Using the information:
[1] Transcribe the passage of the essay on friendship starting at "One loyal friend" and ending at "my Fred Astaire.".
[2] Answer from the essay on friendship:
(a) Which writer is credited with the line about one loyal friend being worth ten thousand relatives?
(b) What part did Pamela often play in the high school musicals?
(c) How long did Pamela stay in Tucson after the knee replacement surgery?
[3] Resume the essay on friendship after its final sentence, keeping its voice.

Friday, November 14, 2014

Friends are the New Family

One loyal friend is worth ten
thousand relatives.”
-----Euripides


AUTHOR’S NOTE : My friend Pam is an exceedingly modest person and does good deeds because they need to be done, not to see her name in print. My purple prose sometimes embarrasses her. But I think in today’s insane world filled with cruelty and unspeakable acts of violence, it is important to record acts of kindness. As human beings, we need to recognize, in a world gone mad, there are still many good, authentic people who continue to be civilized and practice the golden rule.


Everyone should have a friend like Pamela, a life-long mate that you can trust and count on, no matter what.

Pamela is Nancy Drew to my Bess,
Tonto to my Lone Ranger,
Ginger Rogers to my Fred Astaire.

The Pulitzer-prize winning author, Anna Quindlen points out that the mark of a good friend is that she always shows up. Pamela, my best high school friend, has shown up in my life time and time again.  And not only shown up but shown up ready to help, calling to mind one of my favorite mantras of the Dalai Lama

“Be kind whenever possible. It is always possible.”

Stories of kindness and jocularity in high school abound.

Pamela was often the lead in our high school  musicals. She could belt out a tune. I was in awe of Pam; not only did she have the talent; she had the lineage ------- a pretty mother who had hosted her own radio show and been the lead singer in a band. Romantic stuff for Indiana circa 1963.


I had neither talent or pedigree. I had no singers lurking about on my family tree. My family was all about commerce. And our voices were not suited for a Broadway play; more appropriate for calling pigs.

When my husband had his first knee replacement surgery in Tucson, Pamela traveled 2,000 miles and stayed with us for two and a half weeks; Cheer leader, referee, advisor, nurse, marriage counselor, she was a gift from the Gods.

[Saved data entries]
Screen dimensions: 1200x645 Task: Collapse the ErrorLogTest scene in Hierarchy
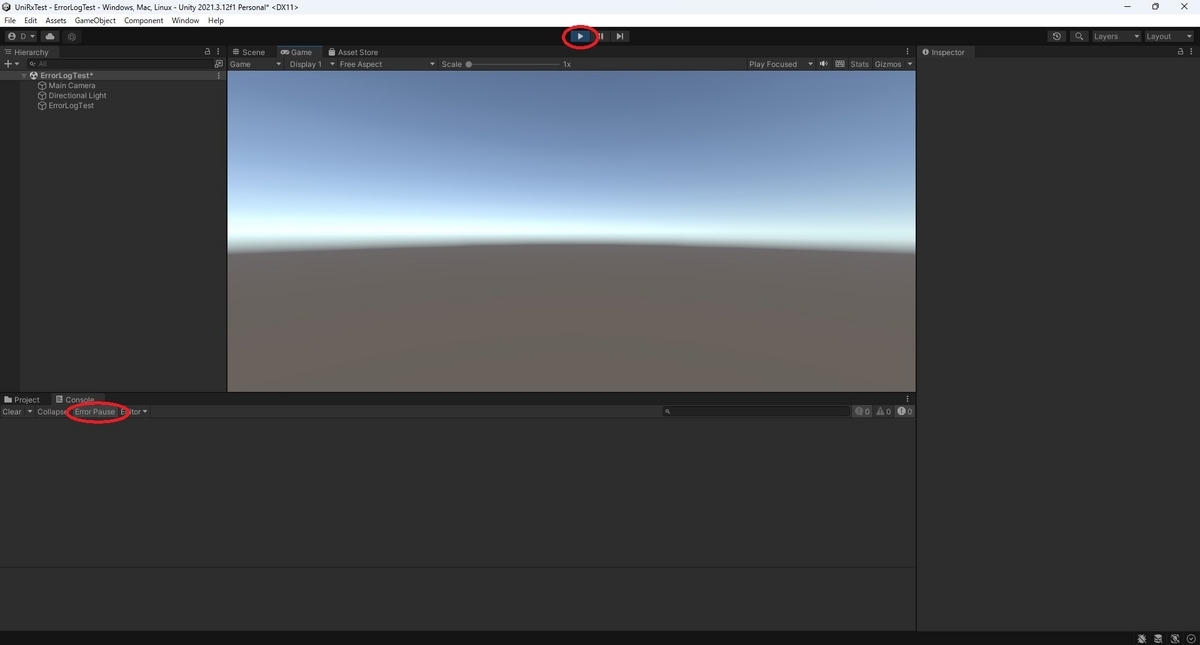[23, 75]
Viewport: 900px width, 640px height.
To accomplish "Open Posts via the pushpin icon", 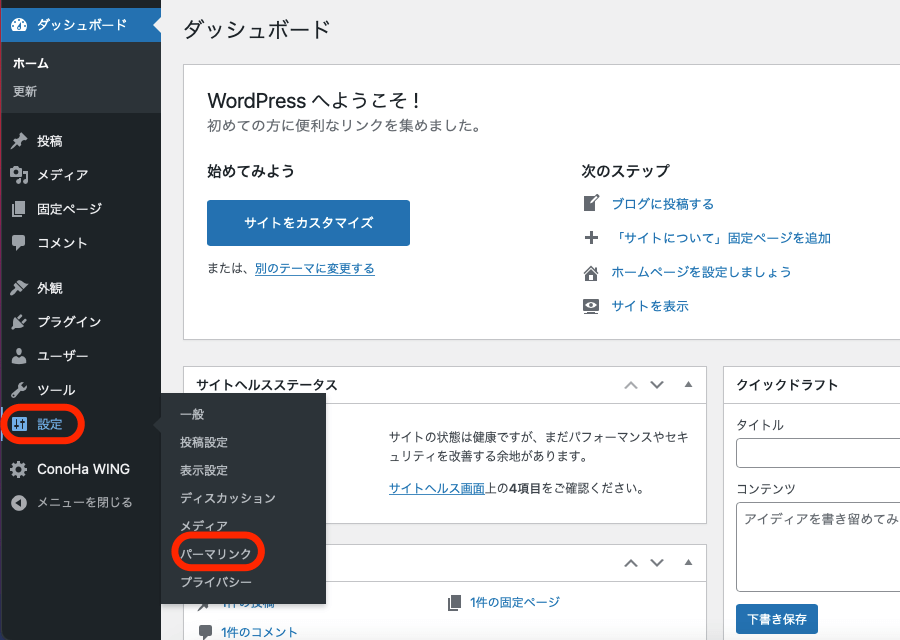I will pyautogui.click(x=18, y=141).
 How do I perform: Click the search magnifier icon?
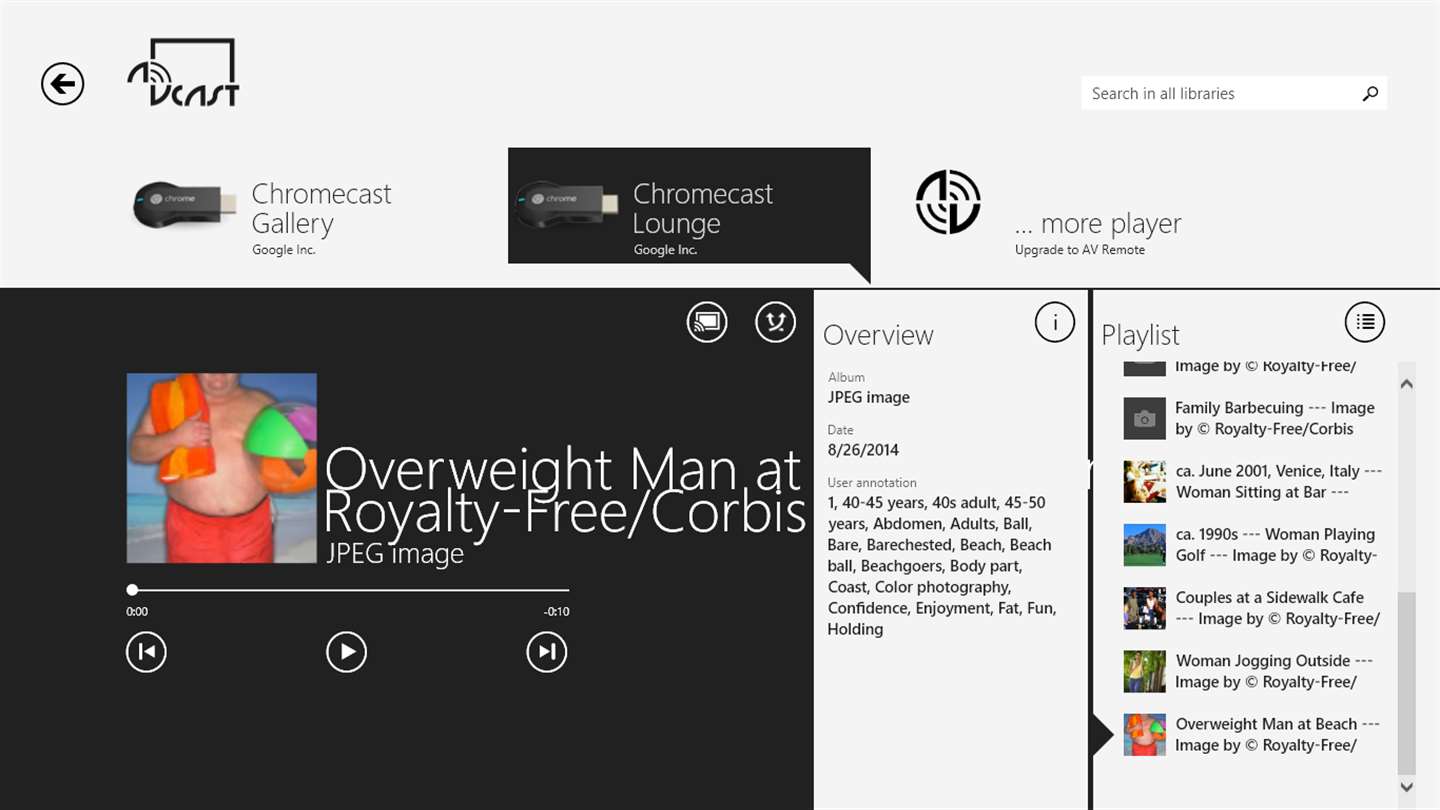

Answer set:
[1]
One loyal friend is worth ten
thousand relatives.”
-----Euripides


AUTHOR’S NOTE : My friend Pam is an exceedingly modest person and does good deeds because they need to be done, not to see her name in print. My purple prose sometimes embarrasses her. But I think in today’s insane world filled with cruelty and unspeakable acts of violence, it is important to record acts of kindness. As human beings, we need to recognize, in a world gone mad, there are still many good, authentic people who continue to be civilized and practice the golden rule.


Everyone should have a friend like Pamela, a life-long mate that you can trust and count on, no matter what.

Pamela is Nancy Drew to my Bess,
Tonto to my Lone Ranger,
Ginger Rogers to my Fred Astaire.

[2]
(a) Euripides
(b) The lead
(c) Two and a half weeks

[3]
“Men will be men” she reminded me while lending a sympathetic ear to any of David’s ailments.

But Pam was also a pragmatist as well as a budding psychologist. She realized that what I really wanted was to be part of this musical comedy family. What I lacked in singing finesse, I made up in writing talent. I wrote my first play at age seven and have been penning words ever since.

I became the official “play doctor” and re-wrote awkward prose and punched up boring lines. I loved being part of the whole ensemble and this experience served me well when I started writing plays as an adult. I often call Pamela for theatrical advice.

“Location. Location. Location” In high school, real estate proved to be my biggest asset. Our Georgian style country home had the biggest basement “rec” room of anyone in my class. It became the go-to place for all dress rehearsals for high school plays.

And while I was well- liked in high school, I didn’t realize till years later that it wasn’t entirely my magnetic personality that made my class-mates flock to my country home every weekend. A huge state-of-the-art pool table was the true star of the show!

Pam prepared me to become a Broadway maven, but later gave me the ultimate life lesson --cooking instructions. To this day, cooking is one of my passions and that first lesson (Pasta by Pam) whet my appetite for a life-long adventure with food.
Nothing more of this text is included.